DNNs from Scratch in Zig

Sunday, April 23, 2023

Zig is one of the new names in the world of system's programming. I've been following its growth over the last few months, and have been looking for an excuse to program with it. Needing a break from my experiments with Chaos Networks, I thought this would be the perfect time to take a small detour and have some fun with Zig.

What We Are Building
====================================================================================================================================================================================================================================================================================================================================

Today we will be exploring deep neural networks, neural networks with at least two layers. DNNs are typically written in high level Python libraries like Tensorflow utilizing more complex libraries written in c++ to handle the heavy compute pieces like automatic differentiation.

We will not be using any such libraries and instead write our own simple DNN from scratch using nothing but the Zig standard library.

By the end of this post our homemade DNN will be solving MNIST with 96% accuracy!

The Architecture
====================================================================================================================================================================================================================================================================================================================================

In contrast to the majority of public libraries, we will not be utilizing the concepts of tensors and the associated idea of automatic differentiation as doing so would be outside the scope of a simple weekend project. Instead, we will manually compute the gradients for layers. This causes our architecture to shift from the standard abstraction with layer structs possessing only forward methods, to layer structs possessing both forward and backwards methods. In other words, each layer will be in charge of computing its own individual gradients and the gradients for its inputs (so we can chain layers) as will be shown later.
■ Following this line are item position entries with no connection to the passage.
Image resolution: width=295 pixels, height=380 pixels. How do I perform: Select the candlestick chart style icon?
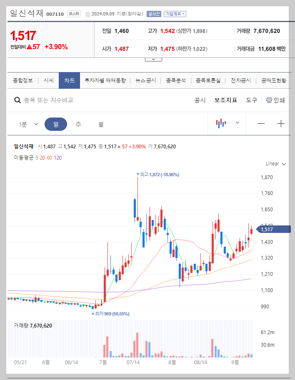pyautogui.click(x=221, y=124)
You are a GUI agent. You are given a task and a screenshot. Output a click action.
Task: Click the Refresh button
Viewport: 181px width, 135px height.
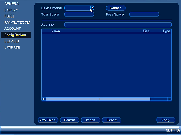pyautogui.click(x=116, y=8)
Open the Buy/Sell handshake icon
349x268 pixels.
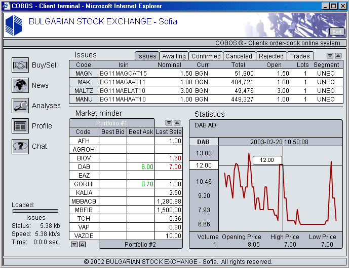(20, 65)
Our simple executable will consist of four modules:

Let's break them down.

layer.zig
====================================================================================================================================================================================================================================================================================================================================

const std = @import("std");

pub fn Layer(comptime I: usize, comptime O: usize) type {
    const LayerGrads = struct { 
        weight_grads: []f64, 
        input_grads: []f64,
        const Self = @This();

        pub fn destruct(self: Self, allocator: *std.mem.Allocator) void {
            allocator.free(self.weight_grads);
            allocator.free(self.input_grads);
        }
    };

    return struct {
        inputs: usize,
        outputs: usize,
        weights: *[I * O]f64,
        last_inputs: []f64,
        const Self = @This();

        pub fn forward(self: *Self, inputs: []f64, allocator: *std.mem.Allocator) ![]f64 {
            const batch_size = inputs.len / I;
            var outputs = try allocator.alloc(f64, batch_size * O);
            var b: usize = 0;
            while (b < batch_size) : (b += 1) {
                var o: usize = 0;
                while (o < O) : (o += 1) {
                    var sum: f64 = 0;
                    var i: usize = 0;
                    while (i < I) : (i += 1) {
                        sum += inputs[b * I + i] * self.weights[O * i + o];
                    }
                    outputs[b * O + o] = sum;
                }
            }
            self.last_inputs = inputs;
            return outputs;
        }

        pub fn backwards(self: *Self, grads: []f64, allocator: *std.mem.Allocator) !LayerGrads {
            var weight_grads = try allocator.alloc(f64, I * O);

            const batch_size = self.last_inputs.len / I;
            var input_grads = try allocator.alloc(f64, batch_size * I);

            var b: usize = 0;
            while (b < batch_size) : (b += 1) {
                var i: usize = 0;
                while (i < I) : (i += 1) {
                    var o: usize = 0;
                    while (o < O) : (o += 1) {
                        weight_grads[i * O + o] += (grads[b * O + o] * self.last_inputs[b * I + i]) / @intToFloat(f64, batch_size);
                        input_grads[b * I + i] += grads[b * O + o] * self.weights[i * O + o];
                    }
                }
            }
            return LayerGrads{ .weight_grads = weight_grads, .input_grads = input_grads };
        }

        pub fn applyGradients(self: *Self, grads: []f64) void {
            var i: usize = 0;
            while (i < I * O): (i += 1) {
                self.weights[i] -= 0.01 * grads[i];
            }
        }

        pub fn init(allocator: *std.mem.Allocator) !Self {
            var memory = try allocator.alloc(f64, I * O);
            var weights = memory[0 .. I * O];
            var prng = std.rand.DefaultPrng.init(123);
            var w: usize = 0;
            while (w < I * O) : (w += 1) {
                weights[w] = prng.random().floatNorm(f64) * 0.2;
            }
            return Self{
                .inputs = I,
                .outputs = O,
                .weights = weights,
                .last_inputs = undefined,
            };
        }

        pub fn destruct(self: *Self, allocator: *std.mem.Allocator) void {
            allocator.free(self.weights);
        }
    };
}

If you are not familiar with neural networks, the most important thing to know is the forward method is the act of passing inputs into the layer and receiving outputs. The method simply performs matrix multiplication, multiplying the inputs by the weights of the layer. There are more performant ways to accomplish the matrix multiplication in the forward method, but as this is simply an educational endeavor, the above is adequate.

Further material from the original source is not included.